Out-Law News 1 min. read

Global companies lacking GDPR oversight of sub-contractors

The majority of global companies admit that they do not have appropriate oversight of third parties and sub-contractors despite the imminent implementation of new data protection regulations.

A new survey by consulting firm Deloitte revealed that 57% of global organisations admitted they did not have appropriate visibility of subcontractors engaged by their third parties, a further 21% are unsure of oversight practices, and just 2% routinely review the risk subcontractors pose to their organisation.

The report was released a month ahead of the implementation across Europe of the EU’s General Data Protection Regulation (GDPR), which will govern how organisations use and retain data in a bid to strengthen individuals’ data privacy.

The Deloitte Extended Enterprise Risk Management (EERM) survey of around 1,000 companies found that 10% only monitored sub-contractors they identified as critical to their businesses. The vast majority relied on third parties to carry out this monitoring, had an unstructured approach or did not know their organisation’s policies.

The GDPR requires companies to ensure that their contractors and sub-contractors also comply with the regulation. Such sub-contractors could include data controllers or processors, which need to demonstrate robust data security and have to report any data breaches within 72 hours.

Deloitte EERM partner Kristian Park said: “With GDPR coming into force across Europe next month, organisations will already be looking with renewed focus at their third-party structures.
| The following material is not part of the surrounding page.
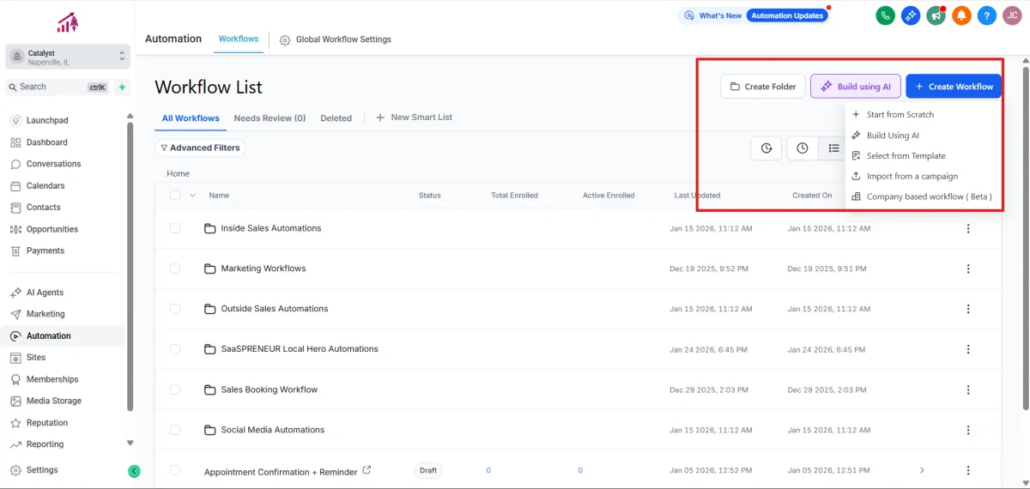Open the Global Workflow Settings gear

click(x=286, y=39)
There is no one-size-fits-all, and the appropriateness of contractor monitoring for GDPR is defined by the nature of dependency from the perspective of data. The frequency and rigour of monitoring is expected to intensify, the greater the reliance in terms of confidential data.”

The report also showed that despite their lack of oversight of contractor relationships, many companies have a heavy reliance on third parties. Over half of respondents to the survey said they had ‘some’ or ‘significant’ increase in dependency on contractors. Changing regulation, including GDPR, and heightened levels of regulatory scrutiny were the two greatest contributory factors to increasing the risk inherent in this.

There have been several examples of companies caught up in data breaches due to third parties. In November last year Uber disclosed a massive data breach caused by hackers accessing customer data stored on a third-party cloud computing platform.

Last year guidance published by the EU warned that businesses would be considered to be aware of data breaches when their data processors noticed the breach. The UK Information Commissioner’s Office said companies should review third party contracts ahead of the GDPR implementation.